I have not seen the data for acalabrutinib in Richter’s transformation. Generally speaking, Richter’s transformation does not respond to [many agents]. As a first-line approach, we try to give these patients combination chemoimmunotherapy. Our preference is dose-adjusted R-EPOCH [rituximab, vincristine, doxorubicin, prednisone, and cyclophosphamide].
There are data that PD-1 inhibitors, such as pembrolizumab (Keytruda), have activity. For patients who are refractory to chemoimmunotherapy or maybe not fit enough to tolerate those more intensive approaches, we think about PD-1 inhibition. I would not expect robust responses from single-agent BTK inhibition in this population.At this point, I have not seen any data that have convinced me that adding anything to ibrutinib is better than ibrutinib by itself. We have the HELIOS data, which looked at BR versus ibrutinib plus BR. Not surprisingly, ibrutinib plus BR was significantly better. Unfortunately, that trial did not have a comparator arm of single-agent ibrutinib.
A cross-trial comparison compared patients who received ibrutinib plus BR to a matched group in the RESONATE study, which examined single-agent ibrutinib in the relapsed setting. The curves seemed superimposable, so I've not found that chemoimmunotherapy adds much.

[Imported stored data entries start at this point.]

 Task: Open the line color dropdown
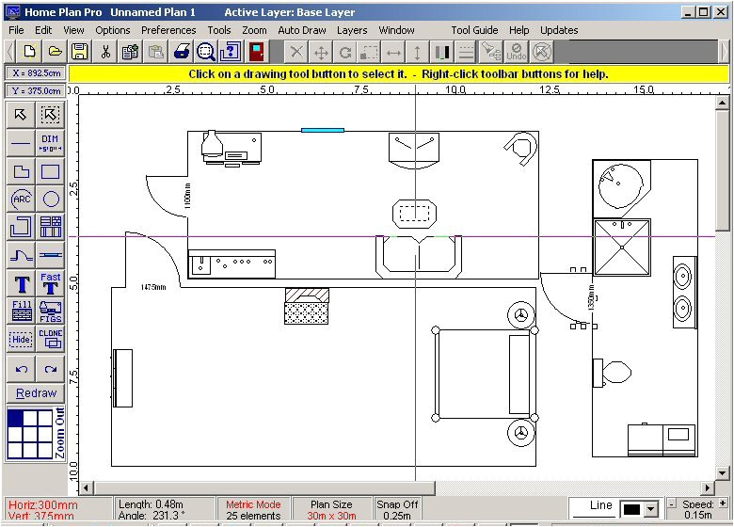click(649, 509)
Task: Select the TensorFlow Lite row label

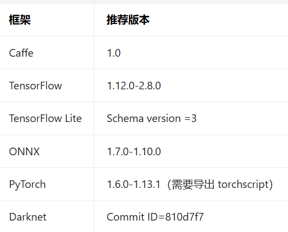Action: click(45, 118)
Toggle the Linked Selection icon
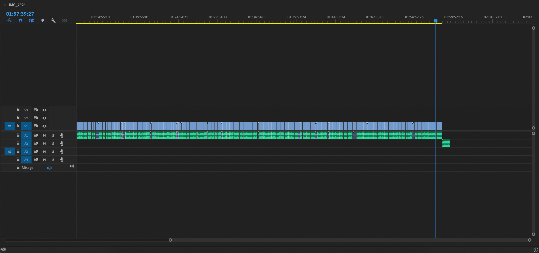This screenshot has height=253, width=539. [31, 20]
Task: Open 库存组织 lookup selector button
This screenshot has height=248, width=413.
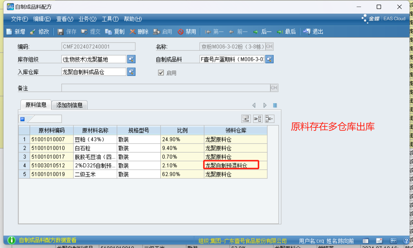Action: 131,59
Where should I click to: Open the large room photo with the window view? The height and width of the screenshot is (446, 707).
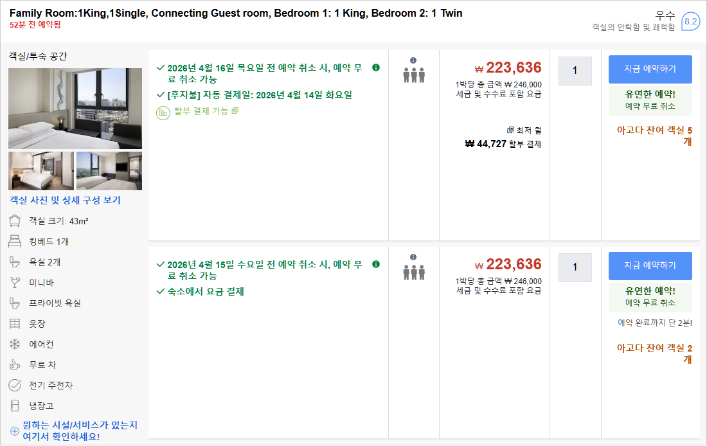click(75, 108)
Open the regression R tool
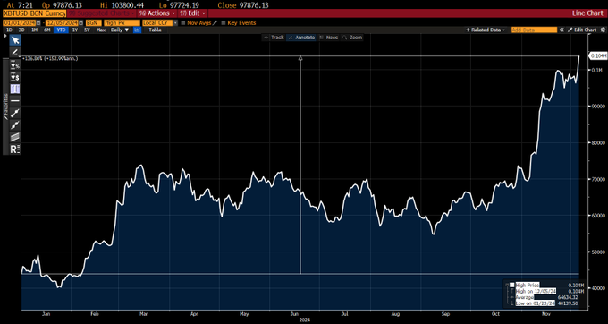608x324 pixels. click(15, 149)
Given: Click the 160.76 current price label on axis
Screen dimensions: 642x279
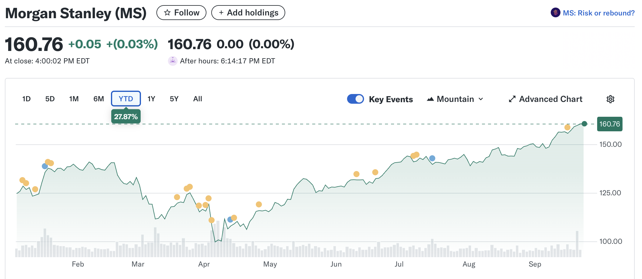Looking at the screenshot, I should click(609, 124).
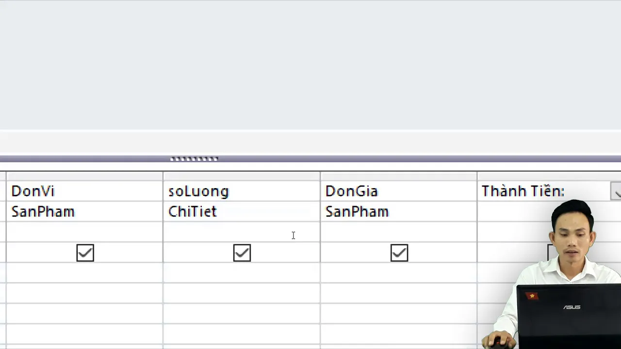
Task: Click the criteria cell below DonGia checkbox
Action: [x=399, y=273]
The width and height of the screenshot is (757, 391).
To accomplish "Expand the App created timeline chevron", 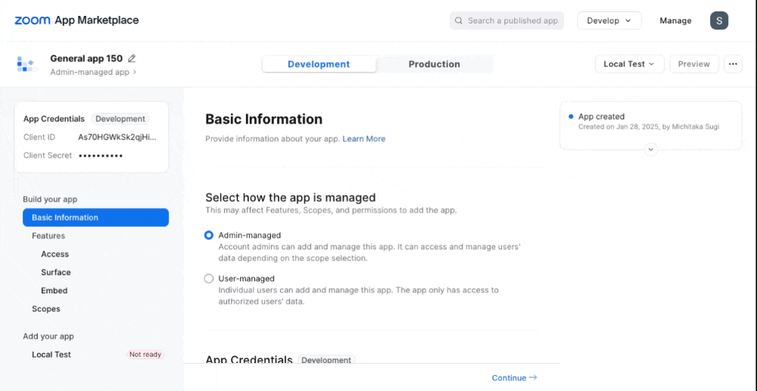I will [651, 150].
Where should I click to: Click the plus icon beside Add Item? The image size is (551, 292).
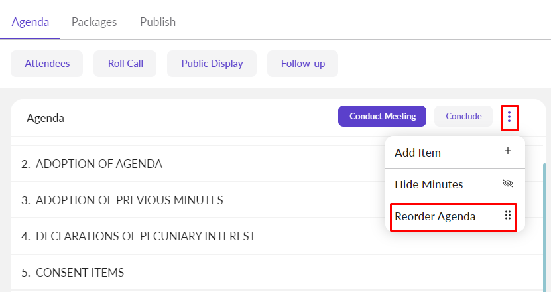508,151
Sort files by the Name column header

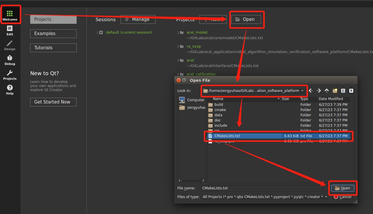(x=244, y=99)
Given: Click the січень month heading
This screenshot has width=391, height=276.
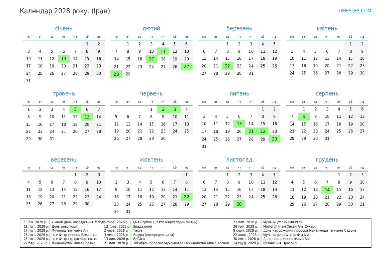Looking at the screenshot, I should point(64,28).

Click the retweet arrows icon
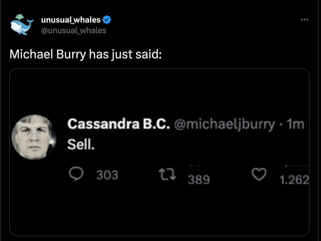167,175

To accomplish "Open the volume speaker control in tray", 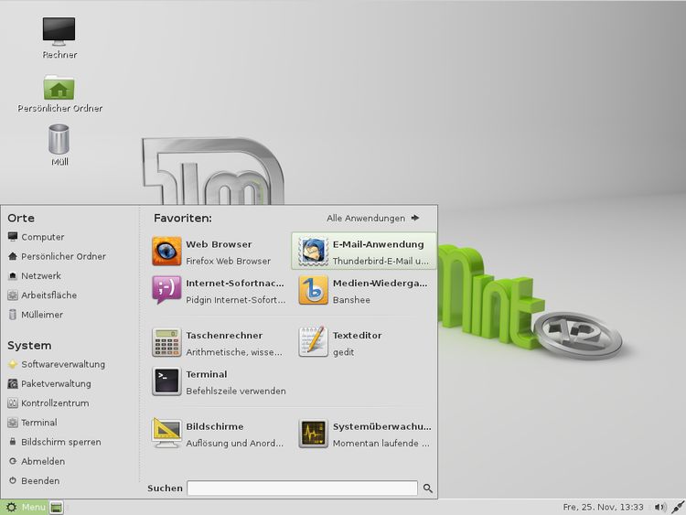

A phase III study reported out at the 2017 ASH Annual Meeting showed that adding rituximab [to ibrutinib] did not significantly benefit patients versus single-agent ibrutinib. I’ve not seen the specific data with ibrutinib and obinutuzumab compared with single-agent ibrutinib, but we know that obinutuzumab appears to be more active in CLL than rituximab. I would not be overly surprised if obinutuzumab and ibrutinib did better than rituximab and ibrutinib, but I would have to take a look at the data to see.
What is clear is that, when you add a monoclonal antibody, you quicken the response. Does that ultimately make a difference when you're not at the point of treatment discontinuation in patients treated with ibrutinib? Does speeding up the response in the long run, if the duration of response is the same, ultimately make a difference? I would have to see some pretty compelling data to convince me that it does; at this point, ibrutinib functions more in terms of long-term disease control, rather than a fast and deep response.